The bacterial and actinobacterial standard curves were obtained by serial dilutions (ranging from 102 to 104) of genomic DNA from Enterobacter cloacae (HF954380) and Streptomyces pilosus (HF954395), respectively. The curve was obtained by plotting the Ct value as a function of the log of the copy number of the tenfold serial dilutions of genomic DNA. The relationship between Ct and the gene copy number of targets and standards was calculated as described by Yun et al. [28] using the data on the 16S rRNA gene copy number provided by Vetrovsky and Baldrian [29].

PCR-DGGE

The bacterial and actinobacterial communities in the different samples were analysed by means of PCR-DGGE. For the bacteria, the V6-V8 region of the 16S rRNA gene was amplified through the primers 968F + GC and 1401R [30]. A 40-bp GC clamp at the end 5′ of primer 968F was used. Each PCR, consisting of 2.5 μL dNTPs (2 mM), 2.5 μL NH4 buffer (10×), 1 μL MgCl2 (50 mM), 0.5 μL per primer (10 μM) (Sigma-Aldrich Co., St. Louis, USA), 0.5 μL Taq DNA Polymerase (5 U μL−1) (BIOTAQ™ DNA pol, Bioline, London, UK) and 1 μL template DNA (5 ng), was completed with H2O up to 50 μL. The PCR program was performed according to Brons and van Elsas [30]. For the Actinobacteria, the V3 and V4 region of the 16S rRNA gene was amplified with the primers 341F + GC and Act704R [31]. The PCR mixtures were the same as those for bacterial amplification, and the PCR program was performed as described by Xiao et al. [31]. All the amplifications were executed in a Mastercycler® Personal (Eppendorf, Applied Biosystems, Foster City, USA), and all PCR products were tested by electrophoresis in 1.5 % agarose gels stained with SYBR® Gold Nucleic Acid Gel Stain (Life Technologies™, Carlsbad, USA).
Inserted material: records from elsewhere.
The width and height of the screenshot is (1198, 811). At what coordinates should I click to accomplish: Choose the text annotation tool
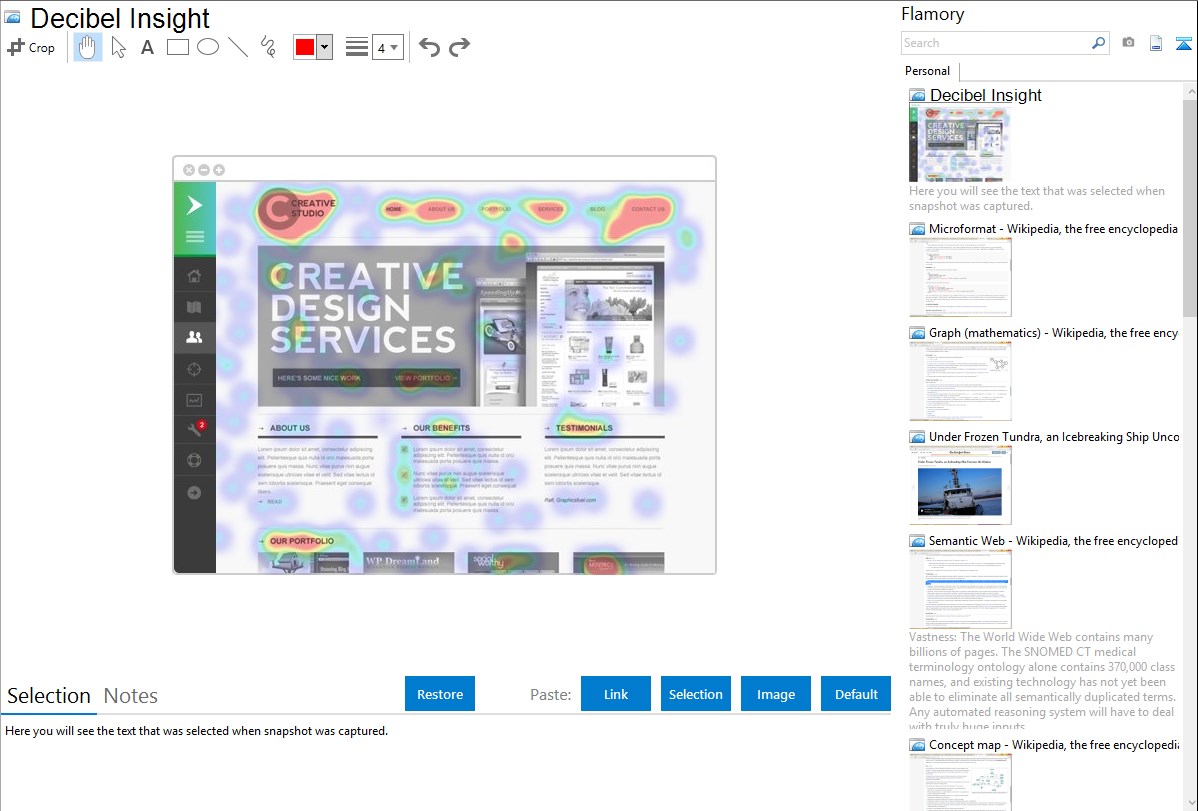pyautogui.click(x=147, y=47)
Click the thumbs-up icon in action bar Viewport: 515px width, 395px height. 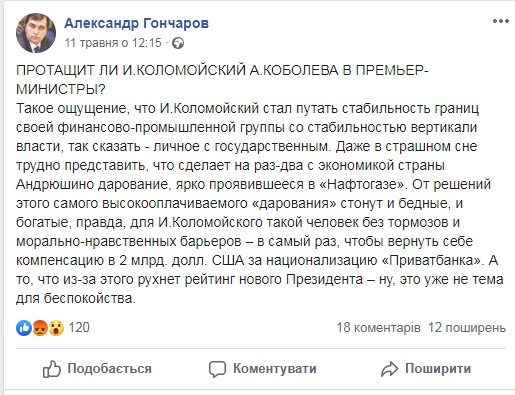[52, 369]
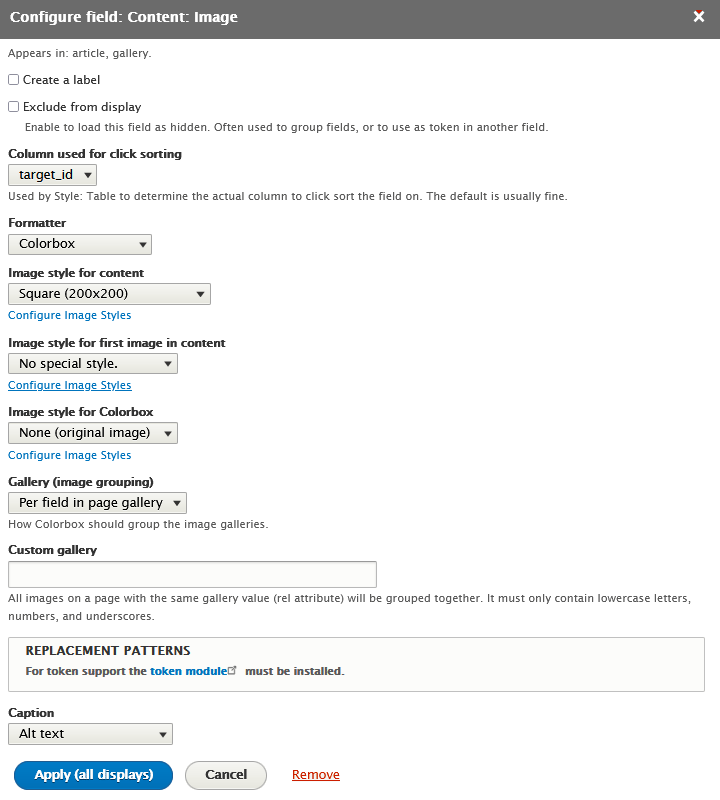Enable the Create a label checkbox
This screenshot has height=800, width=720.
pyautogui.click(x=14, y=80)
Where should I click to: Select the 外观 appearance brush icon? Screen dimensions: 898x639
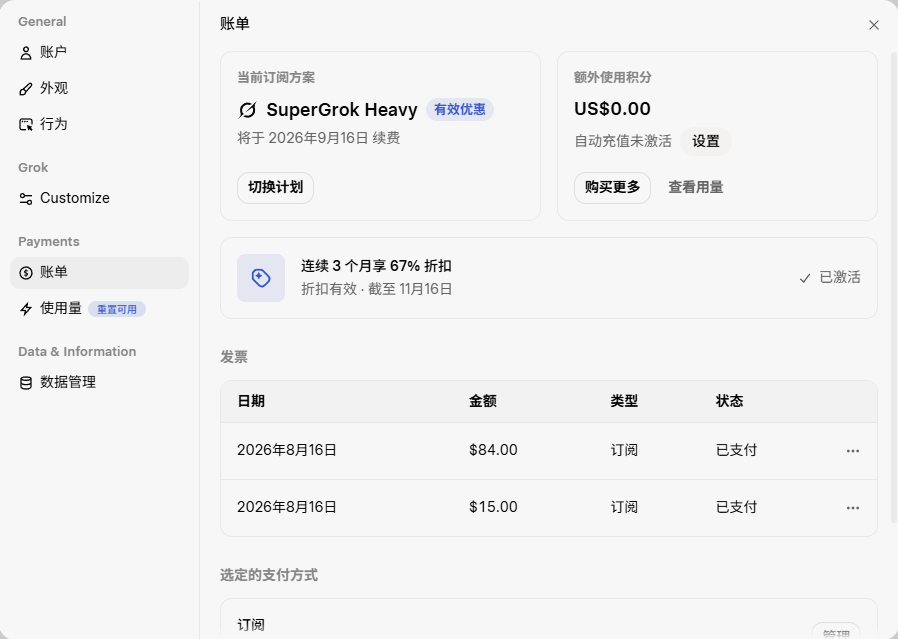pyautogui.click(x=26, y=89)
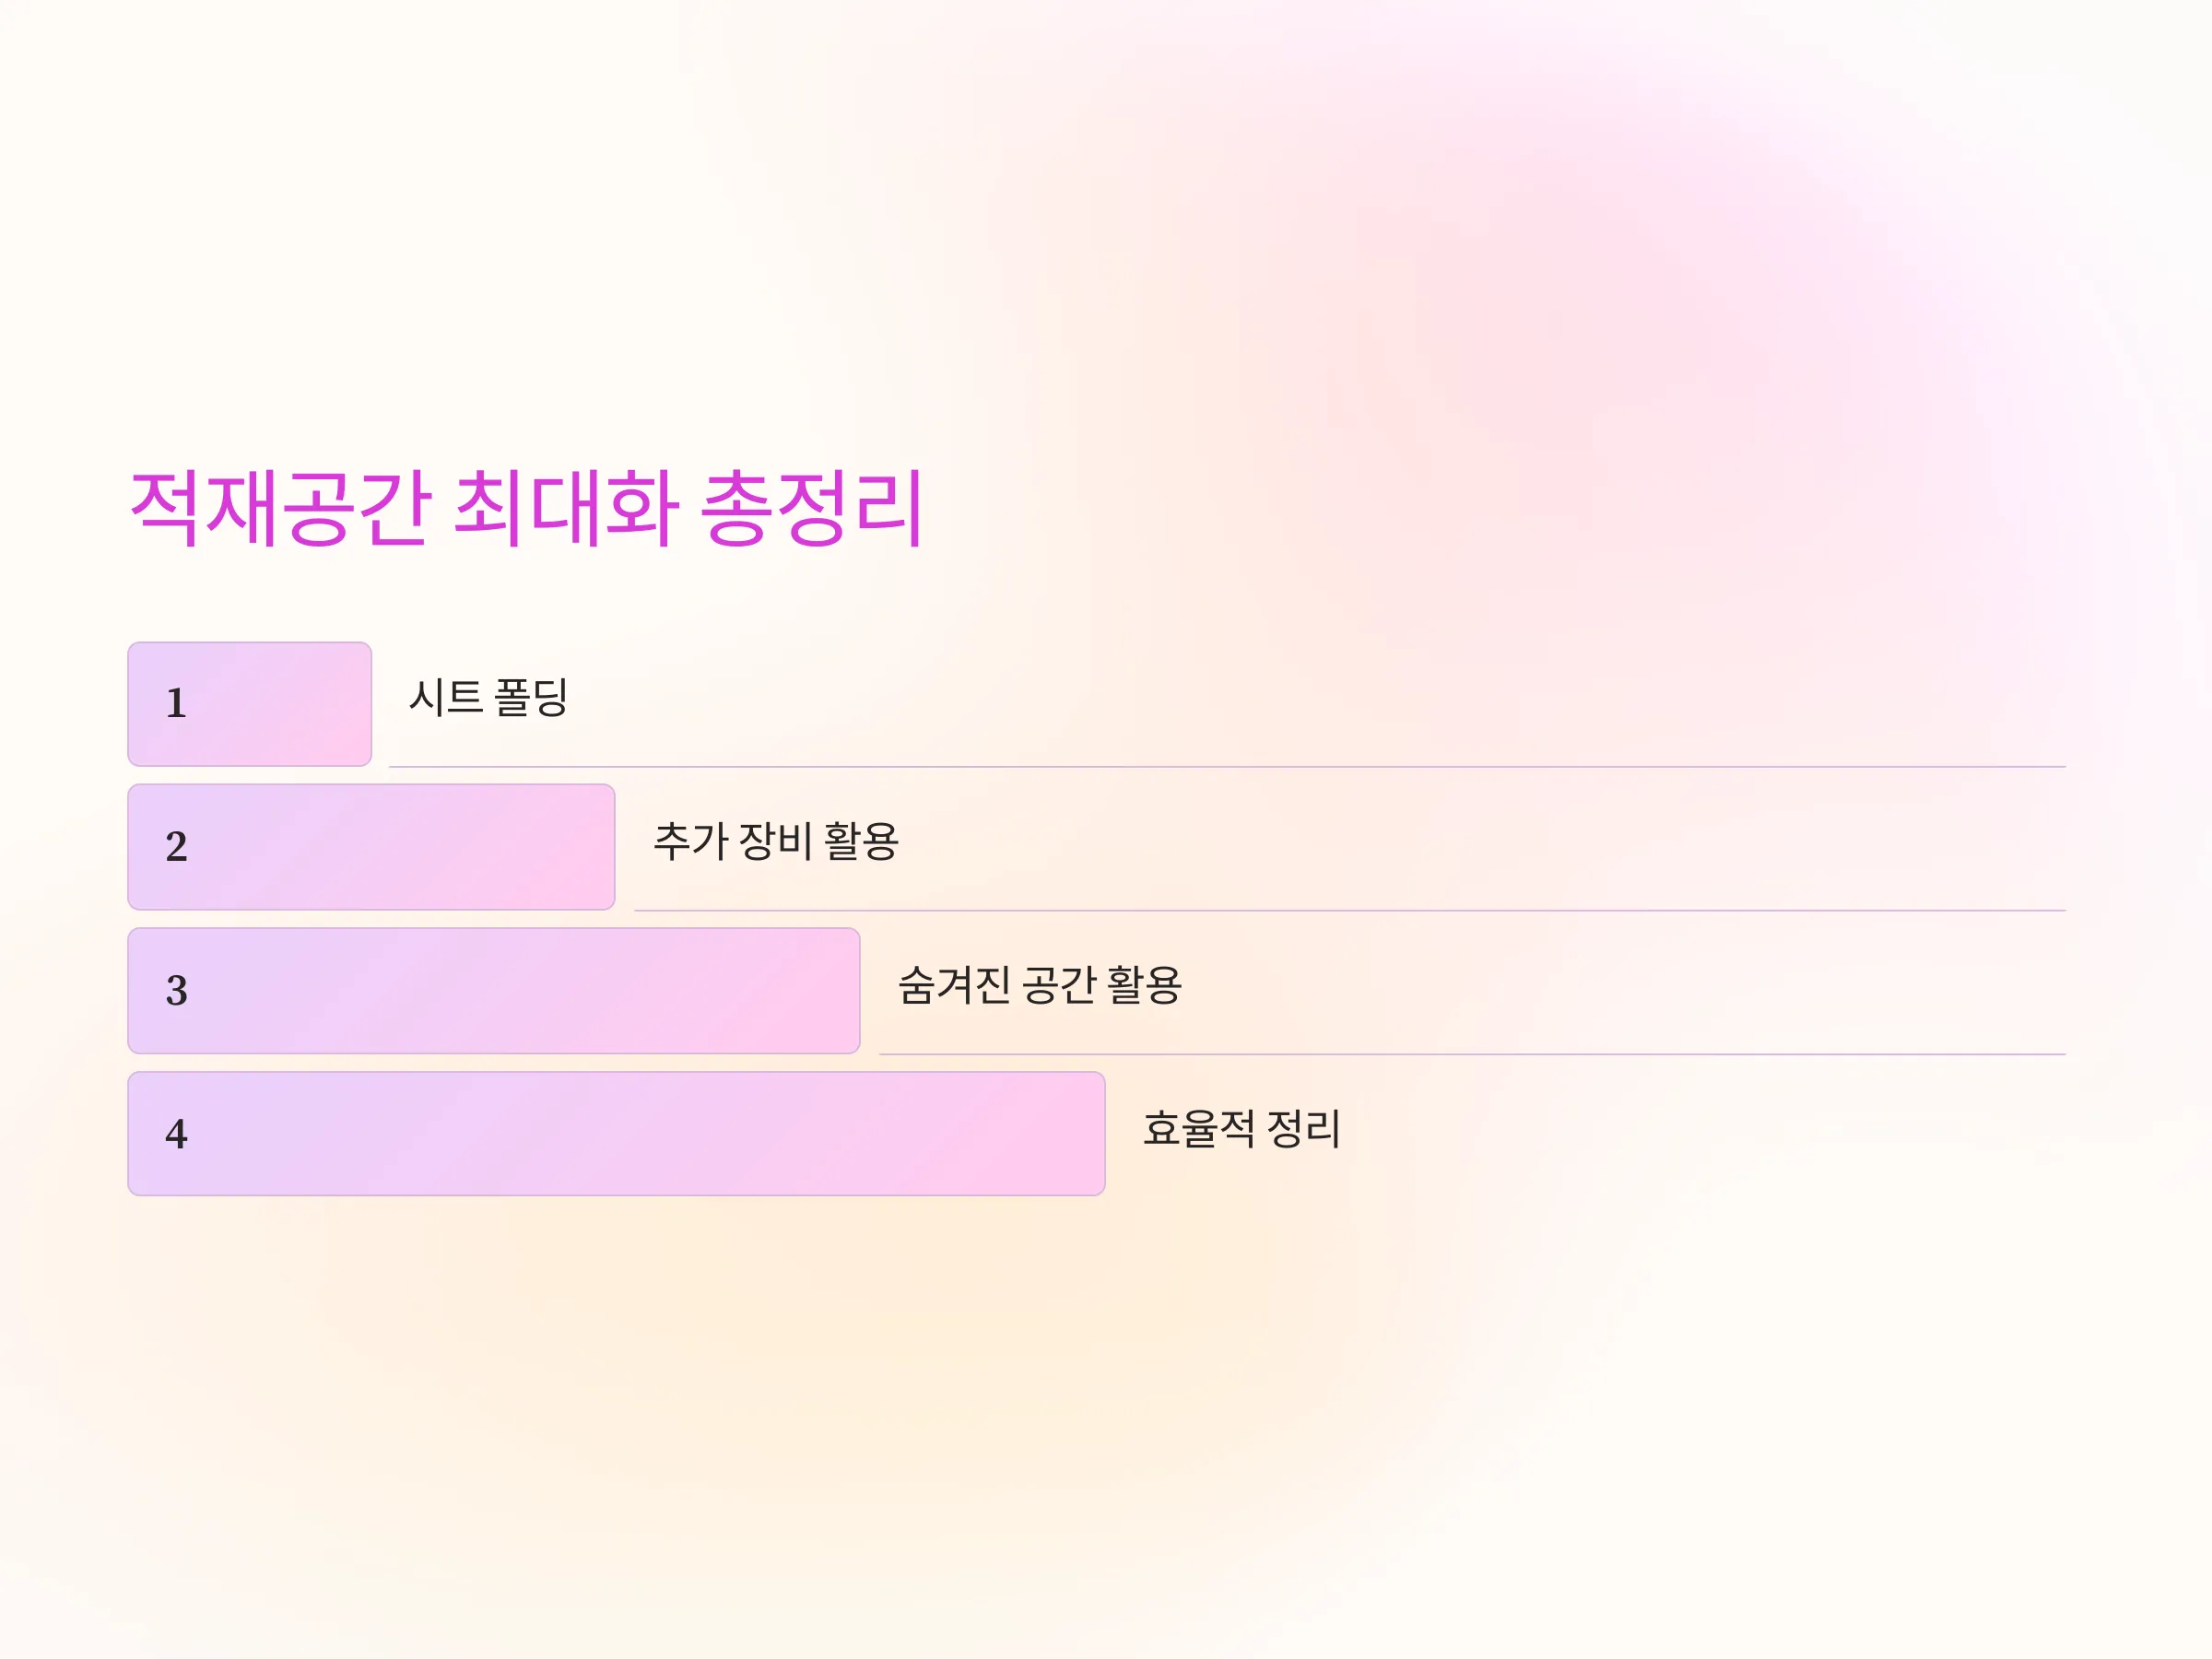Viewport: 2212px width, 1659px height.
Task: Click the number 3 inside third box
Action: pos(176,991)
For the bacteria and Actinobacteria, DGGE analyses were conducted on an INGENYphorU-2 × 2 system (Ingeny International BV, Goes, The Netherlands). Polyacrilamide gels (9 %) were prepared in 1× TAE buffer (40 mM Tris base, 20 mM acetic acid and 1 mM disodium EDTA, pH 8.2). Ten microlitres of a mixture from the three different PCR products of each sample were used in the DGGE analyses. The polyacrylamide gels were made with a denaturing gradient ranging from 40 to 60 %. Gel electrophoresis was run for 16 h at 60 °C and 85 V. After completion of electrophoresis, the gels were stained with SYBR® Gold Nucleic Acid Gel Stain. The stained gel was captured using a digital camera. The image was then analysed using InfoQuest FP software (Bio-Rad Laboratories, Inc., Hercules, USA).

PLFA Analysis

Microbial lipids from soil were extracted using a mixture of chloroform-methanol-phosphate buffer (1:2:0.8, v/v/v) according to Bligh and Dyer [32]. Phospholipids were then separated using solid-phase extraction cartridges (LiChrolut Si-60, Merck, Whitehouse Station, USA), and the samples were subjected to mild alkaline methanolysis as described by Šnajdr et al. [26]. The free methyl esters of phospholipid fatty acids were analysed by gas chromatography mass spectrometry (450-GC, 240-MS ion trap detector, Varian, Walnut Creek, USA) according to Sampedro et al. [11].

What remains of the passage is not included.